__What you have to do__.
For the entries below, work out how many lines include the string "March", then write only that number.
────────
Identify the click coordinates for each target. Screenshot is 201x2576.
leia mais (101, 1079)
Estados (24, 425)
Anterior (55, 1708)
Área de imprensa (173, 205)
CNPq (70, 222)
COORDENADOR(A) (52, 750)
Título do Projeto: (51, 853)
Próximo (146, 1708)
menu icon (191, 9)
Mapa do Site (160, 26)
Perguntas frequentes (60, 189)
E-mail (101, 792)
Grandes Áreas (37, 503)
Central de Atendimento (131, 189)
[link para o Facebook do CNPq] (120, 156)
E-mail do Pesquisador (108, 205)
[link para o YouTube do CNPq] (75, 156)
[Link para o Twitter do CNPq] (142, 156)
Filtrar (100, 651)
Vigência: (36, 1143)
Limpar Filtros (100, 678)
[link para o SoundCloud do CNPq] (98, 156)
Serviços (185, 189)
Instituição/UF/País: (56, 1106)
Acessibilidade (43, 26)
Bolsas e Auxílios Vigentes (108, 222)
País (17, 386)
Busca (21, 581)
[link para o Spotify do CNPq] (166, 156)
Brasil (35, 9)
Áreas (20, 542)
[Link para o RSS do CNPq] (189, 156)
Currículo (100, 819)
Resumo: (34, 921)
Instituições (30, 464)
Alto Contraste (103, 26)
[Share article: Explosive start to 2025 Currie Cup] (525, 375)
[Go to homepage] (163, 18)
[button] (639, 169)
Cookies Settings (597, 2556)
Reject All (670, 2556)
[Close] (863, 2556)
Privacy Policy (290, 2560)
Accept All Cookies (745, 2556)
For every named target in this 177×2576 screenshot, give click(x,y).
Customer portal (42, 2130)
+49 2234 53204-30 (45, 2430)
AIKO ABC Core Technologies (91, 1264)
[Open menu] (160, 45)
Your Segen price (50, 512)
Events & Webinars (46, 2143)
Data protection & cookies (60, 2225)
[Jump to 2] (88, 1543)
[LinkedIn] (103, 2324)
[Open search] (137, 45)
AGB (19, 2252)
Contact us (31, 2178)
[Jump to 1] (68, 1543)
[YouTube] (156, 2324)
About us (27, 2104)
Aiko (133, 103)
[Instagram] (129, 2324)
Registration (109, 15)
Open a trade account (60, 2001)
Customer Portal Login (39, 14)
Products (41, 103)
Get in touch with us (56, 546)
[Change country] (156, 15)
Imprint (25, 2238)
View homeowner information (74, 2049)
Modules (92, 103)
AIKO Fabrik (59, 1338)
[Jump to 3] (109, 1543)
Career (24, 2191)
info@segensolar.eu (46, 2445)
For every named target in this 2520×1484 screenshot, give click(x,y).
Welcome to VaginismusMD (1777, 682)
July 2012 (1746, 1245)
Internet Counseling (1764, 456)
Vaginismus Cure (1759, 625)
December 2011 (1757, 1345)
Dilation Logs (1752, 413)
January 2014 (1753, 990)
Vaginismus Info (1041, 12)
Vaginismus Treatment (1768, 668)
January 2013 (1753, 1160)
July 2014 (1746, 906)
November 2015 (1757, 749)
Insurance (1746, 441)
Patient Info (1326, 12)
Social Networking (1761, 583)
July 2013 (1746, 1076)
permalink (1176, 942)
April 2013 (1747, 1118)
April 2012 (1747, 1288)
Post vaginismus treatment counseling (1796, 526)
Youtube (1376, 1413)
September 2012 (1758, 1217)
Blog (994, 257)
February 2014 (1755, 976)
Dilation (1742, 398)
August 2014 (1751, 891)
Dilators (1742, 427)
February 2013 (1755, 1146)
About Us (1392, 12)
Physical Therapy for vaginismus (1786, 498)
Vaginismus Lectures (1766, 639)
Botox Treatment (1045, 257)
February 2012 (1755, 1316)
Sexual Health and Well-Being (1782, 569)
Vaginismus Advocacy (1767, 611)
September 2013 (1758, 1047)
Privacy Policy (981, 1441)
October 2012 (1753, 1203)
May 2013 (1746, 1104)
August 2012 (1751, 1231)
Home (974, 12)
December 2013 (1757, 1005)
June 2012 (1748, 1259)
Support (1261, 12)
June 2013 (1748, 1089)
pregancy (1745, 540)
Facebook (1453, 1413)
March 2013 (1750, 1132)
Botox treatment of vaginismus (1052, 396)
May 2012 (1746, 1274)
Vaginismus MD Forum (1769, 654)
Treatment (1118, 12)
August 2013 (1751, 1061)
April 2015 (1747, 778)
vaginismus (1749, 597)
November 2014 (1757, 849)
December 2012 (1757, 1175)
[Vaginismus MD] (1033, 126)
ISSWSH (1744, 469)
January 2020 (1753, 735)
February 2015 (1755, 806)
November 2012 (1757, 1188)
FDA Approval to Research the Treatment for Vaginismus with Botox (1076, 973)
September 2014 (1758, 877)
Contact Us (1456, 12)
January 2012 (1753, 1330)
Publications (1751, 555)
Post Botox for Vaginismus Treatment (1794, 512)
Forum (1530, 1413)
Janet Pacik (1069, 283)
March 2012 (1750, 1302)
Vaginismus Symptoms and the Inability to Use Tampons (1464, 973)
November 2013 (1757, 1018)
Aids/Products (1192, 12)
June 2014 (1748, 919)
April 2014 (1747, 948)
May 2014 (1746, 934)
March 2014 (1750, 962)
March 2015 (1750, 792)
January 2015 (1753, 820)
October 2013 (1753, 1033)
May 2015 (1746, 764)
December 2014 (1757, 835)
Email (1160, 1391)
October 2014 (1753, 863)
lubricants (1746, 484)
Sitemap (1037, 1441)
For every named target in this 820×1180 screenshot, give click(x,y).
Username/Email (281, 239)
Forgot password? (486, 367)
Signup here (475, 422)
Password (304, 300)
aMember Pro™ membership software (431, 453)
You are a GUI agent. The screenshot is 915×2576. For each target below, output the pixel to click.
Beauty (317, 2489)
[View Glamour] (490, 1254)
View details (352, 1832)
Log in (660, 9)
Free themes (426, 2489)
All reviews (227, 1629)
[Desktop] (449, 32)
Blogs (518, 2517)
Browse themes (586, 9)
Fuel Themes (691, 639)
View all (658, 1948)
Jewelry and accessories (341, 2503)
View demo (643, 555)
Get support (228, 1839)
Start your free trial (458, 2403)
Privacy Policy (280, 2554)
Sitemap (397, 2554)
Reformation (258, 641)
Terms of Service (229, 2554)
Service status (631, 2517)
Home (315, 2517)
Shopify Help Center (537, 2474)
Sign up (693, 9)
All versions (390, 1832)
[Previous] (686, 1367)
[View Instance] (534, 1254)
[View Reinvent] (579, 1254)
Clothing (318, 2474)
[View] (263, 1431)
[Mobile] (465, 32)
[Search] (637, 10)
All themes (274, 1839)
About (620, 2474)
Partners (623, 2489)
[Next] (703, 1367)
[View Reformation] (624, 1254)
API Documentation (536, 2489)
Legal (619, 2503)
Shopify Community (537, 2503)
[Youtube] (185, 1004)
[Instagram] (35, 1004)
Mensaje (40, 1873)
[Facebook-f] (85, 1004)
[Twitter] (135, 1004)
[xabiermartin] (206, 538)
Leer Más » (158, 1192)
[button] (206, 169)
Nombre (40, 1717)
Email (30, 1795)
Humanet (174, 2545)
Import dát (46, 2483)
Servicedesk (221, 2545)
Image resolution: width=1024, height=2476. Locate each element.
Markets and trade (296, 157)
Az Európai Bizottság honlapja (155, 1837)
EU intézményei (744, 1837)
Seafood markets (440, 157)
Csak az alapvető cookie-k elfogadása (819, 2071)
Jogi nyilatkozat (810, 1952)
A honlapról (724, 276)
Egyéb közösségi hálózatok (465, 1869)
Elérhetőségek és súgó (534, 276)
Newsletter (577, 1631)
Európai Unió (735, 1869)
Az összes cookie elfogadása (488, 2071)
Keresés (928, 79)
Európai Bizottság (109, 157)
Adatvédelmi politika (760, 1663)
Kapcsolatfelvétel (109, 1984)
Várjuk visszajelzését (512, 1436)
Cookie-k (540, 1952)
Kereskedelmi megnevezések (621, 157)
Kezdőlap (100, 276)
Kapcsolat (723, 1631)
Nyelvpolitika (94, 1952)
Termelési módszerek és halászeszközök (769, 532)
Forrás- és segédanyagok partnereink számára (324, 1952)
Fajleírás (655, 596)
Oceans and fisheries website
────────
__Task output__.
4